Contributors: Karen Ansel, MS, RDN, CDN

Reviewers: Academy Nutrition Information Services Team

Published: February 03, 2022

Reviewed: January 16, 2024

Family Dinners for a Healthy Heart"
DragonImages/iStock/Thinkstock

Want your family to have healthy hearts? Start at the family dinner table. Not only do many adults consume too much sodium, many kids do as well. Eating too much sodium can increase risk for high blood pressure which can eventually lead to heart disease, stroke and kidney disease. That's cause for concern since the average child consumes more than twice the sodium they need each day.

Choose Spices Over Salt

In the kitchen, think out of the box. Opt for spices instead of added salt. When you're cooking, reach for low-sodium seasonings such as fresh lemon or lime juice, fresh herbs or salt-free herb blends and vinegar to boost the flavor of your favorite foods.

Surprisingly, the salt we add during cooking and at the table accounts for little of our daily sodium intake. The main offenders are often packaged and processed foods.

Keep in mind that from a very early age, children's taste buds adapt to what they're used to eating.

Read Nutrition Labels

You can trim the sodium in your family's diet by carefully reading the Nutrition Facts Label when buying canned, frozen and packaged foods. Comparing brands and labels also can go a long way, as the amount of sodium in foods can vary from brand to brand by hundreds of milligrams.

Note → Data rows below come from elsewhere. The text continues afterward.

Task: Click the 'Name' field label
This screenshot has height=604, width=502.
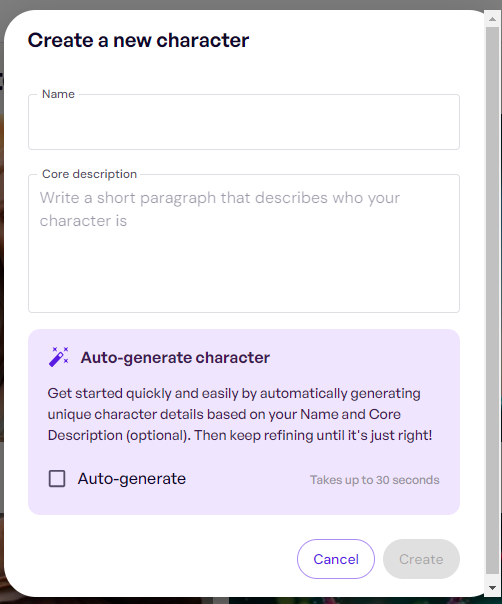Action: [x=58, y=94]
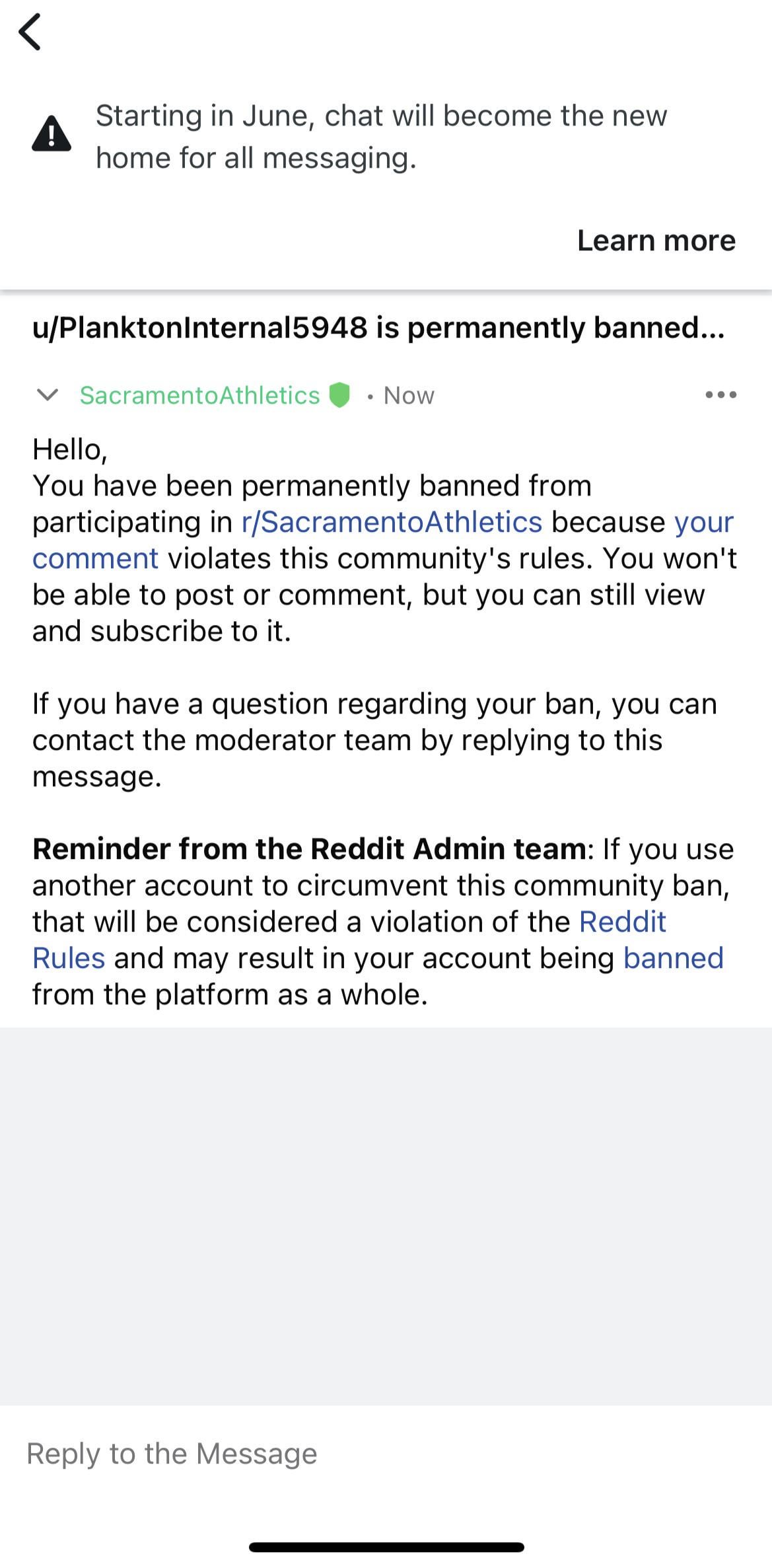The height and width of the screenshot is (1568, 772).
Task: Tap the bold Reddit Admin team reminder
Action: point(309,849)
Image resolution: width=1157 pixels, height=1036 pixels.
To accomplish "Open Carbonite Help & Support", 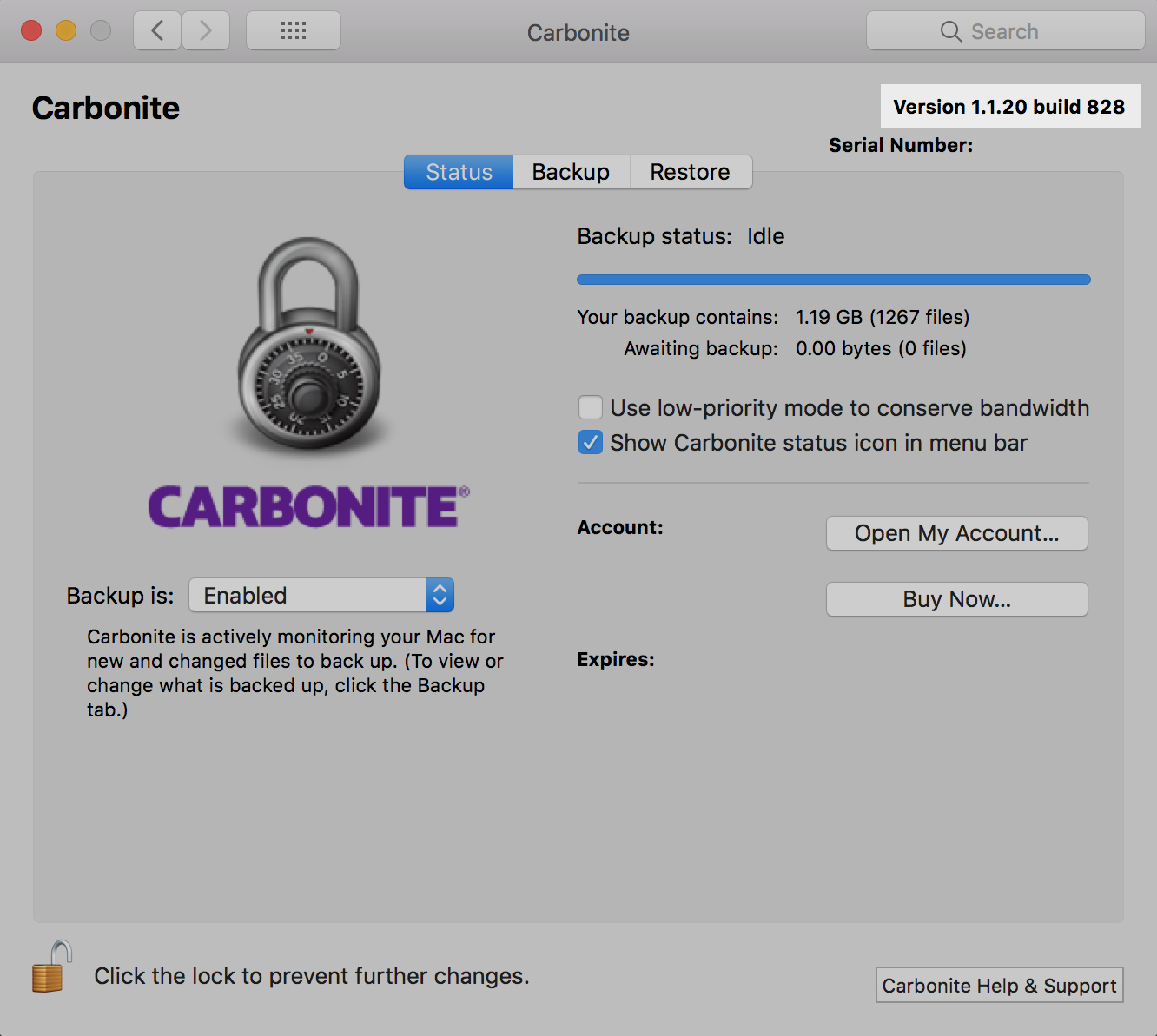I will click(999, 986).
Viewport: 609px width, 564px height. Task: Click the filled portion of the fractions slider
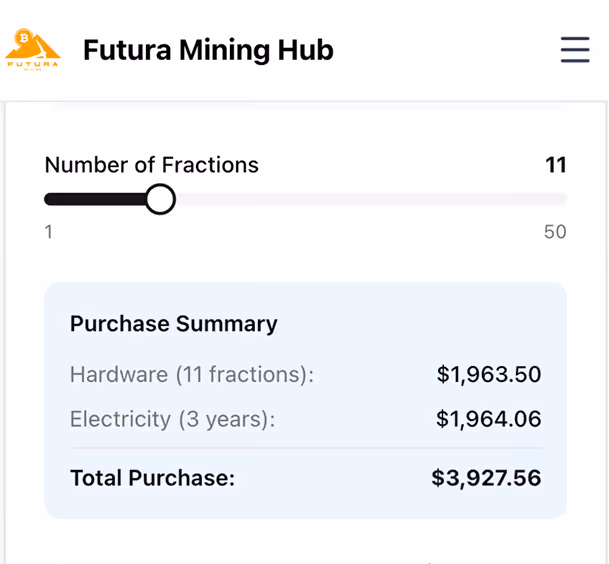95,199
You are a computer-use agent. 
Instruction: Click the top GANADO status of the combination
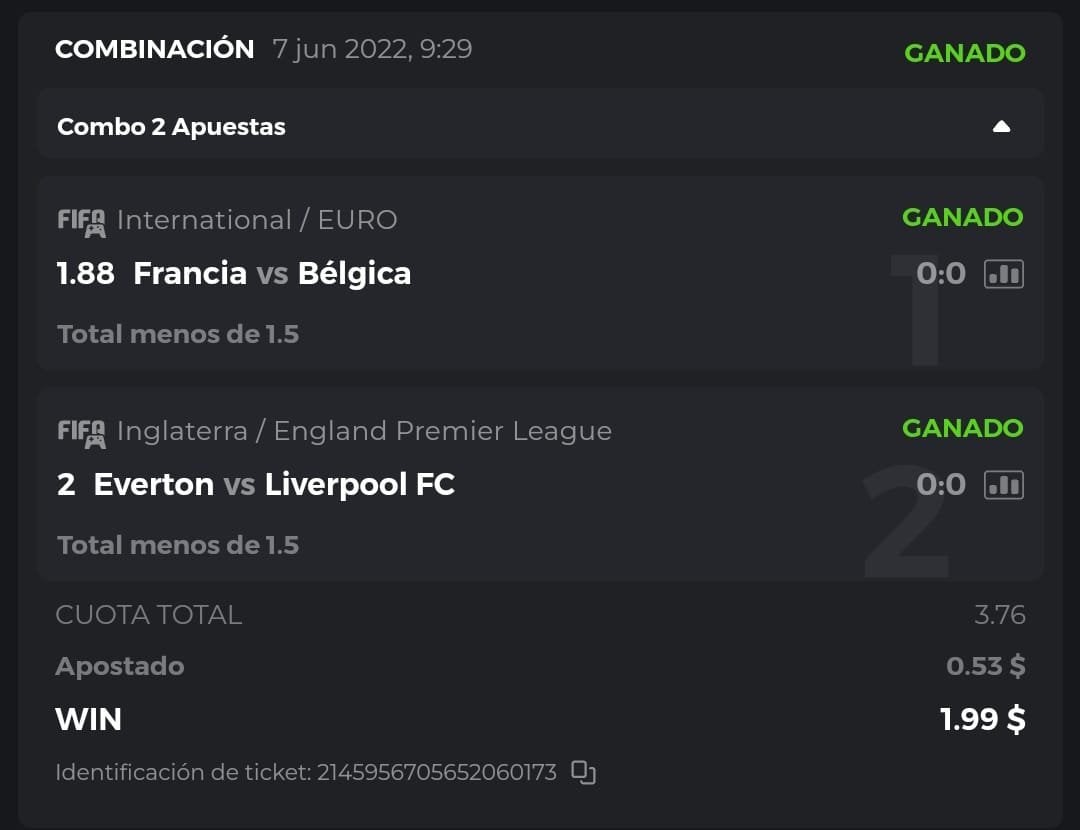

Look for Foods Low in Sodium

It also helps to focus on foods that are naturally low in sodium. Eating more vegetables and fruit can help lower your sodium intake and increase your potassium intake. Produce contains little sodium, yet it's rich in potassium, a mineral that helps balance blood pressure. However, few of us get the potassium we require. Children ages 1 to 13 need roughly 2,000 to 2,500 milligrams of potassium a day, while teens and adults require 2,300 to 3,400 milligrams.

Top sources include vegetables such as potatoes, tomatoes and spinach and fruits such as bananas, oranges and avocados. For children to get the potassium they need, aim for eating at least 1 to 2 cups of fruits and 1 to 2½ cups of vegetables each day; teenagers should eat 1 to 2½ cups of fruit 1½ to 4 cups of vegetables per day.